Exercise goal.
The required output is the line with "The height and" plus all lines that follow it to the end of the listing below, written out exactly, with no pictures.

Input.
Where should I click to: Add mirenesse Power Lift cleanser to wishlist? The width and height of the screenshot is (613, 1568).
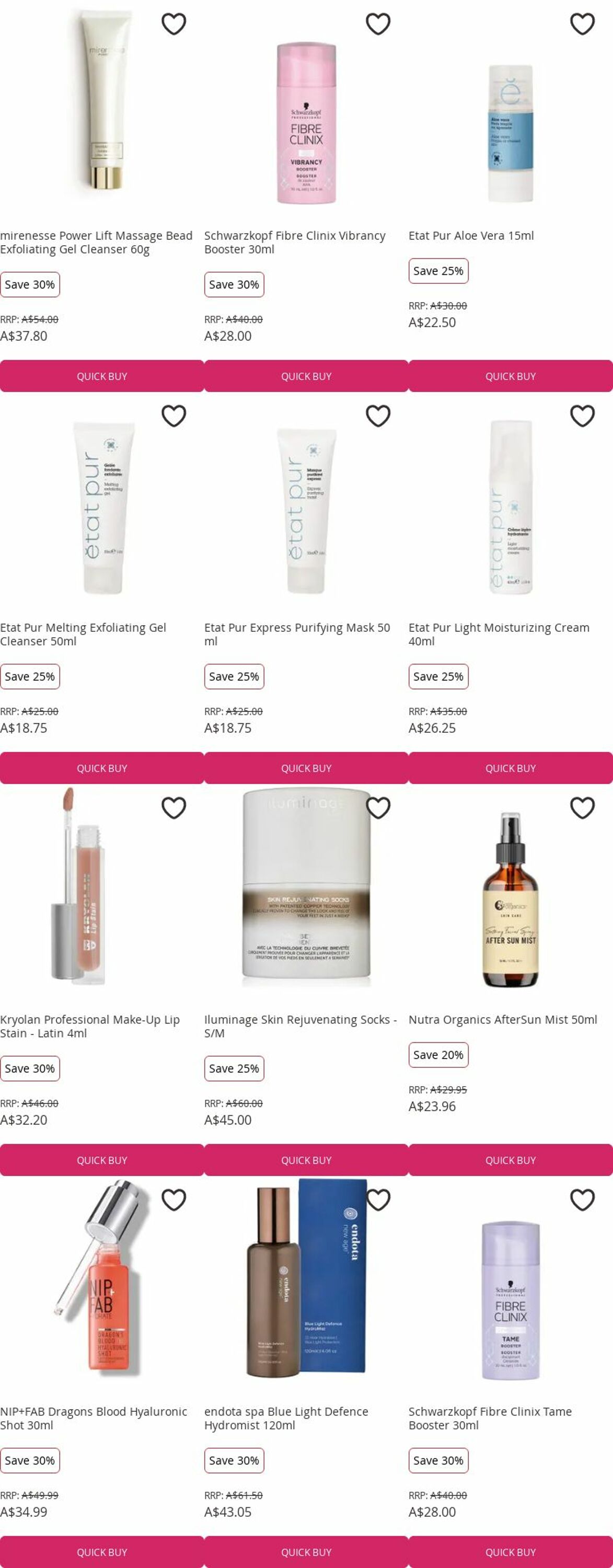(x=174, y=25)
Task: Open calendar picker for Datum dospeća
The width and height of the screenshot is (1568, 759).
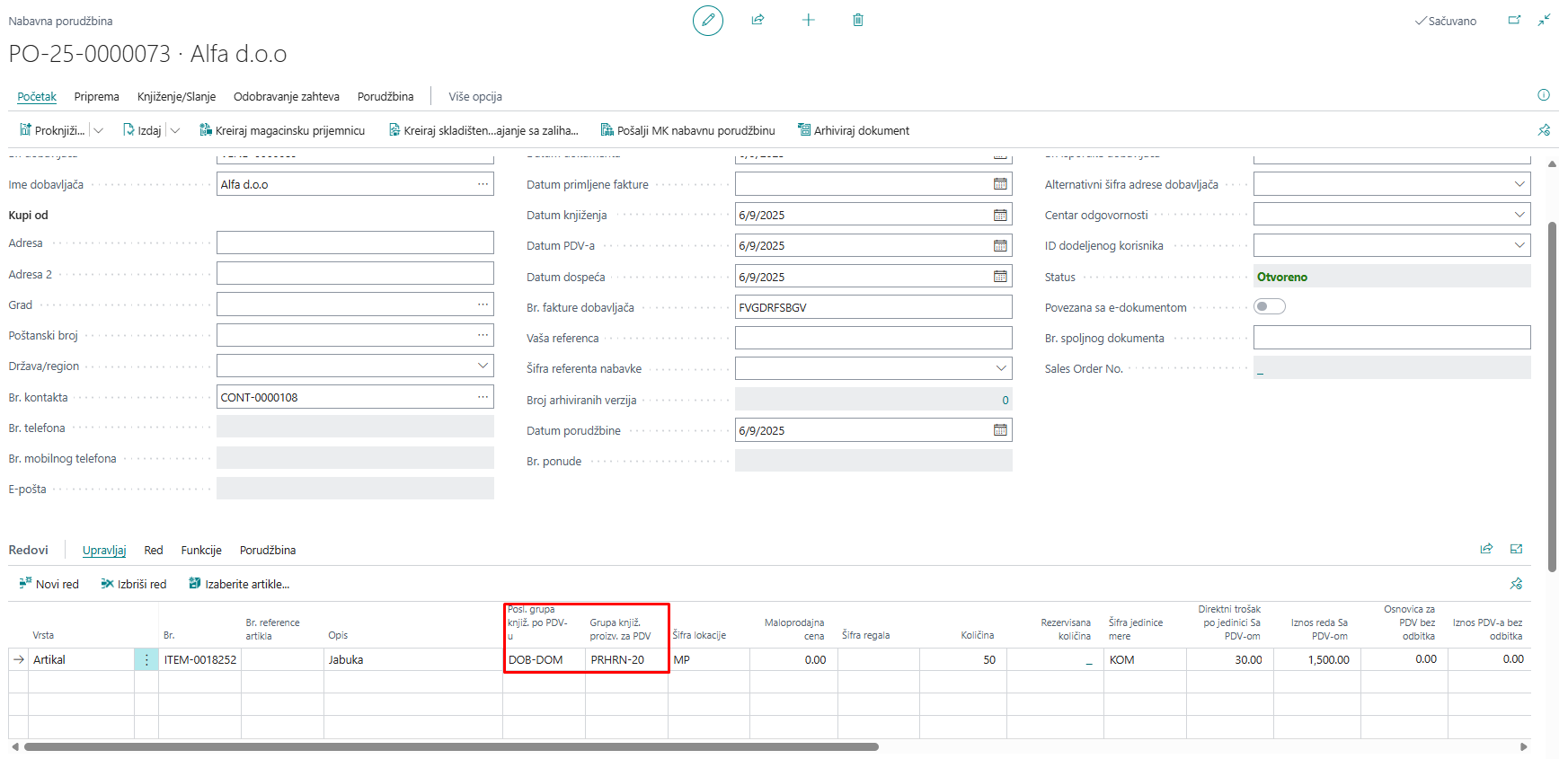Action: tap(999, 277)
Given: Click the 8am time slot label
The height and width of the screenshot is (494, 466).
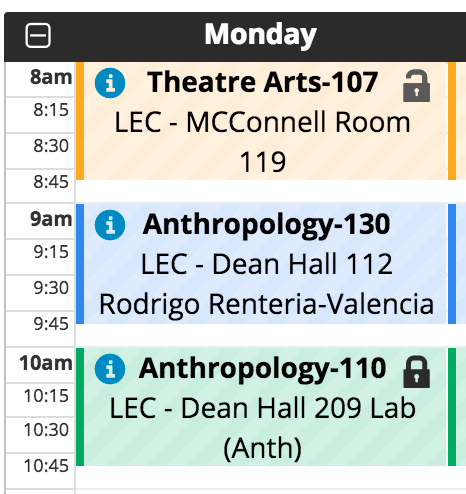Looking at the screenshot, I should pyautogui.click(x=51, y=77).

Problem solution.
The height and width of the screenshot is (494, 466).
Looking at the screenshot, I should pyautogui.click(x=51, y=77).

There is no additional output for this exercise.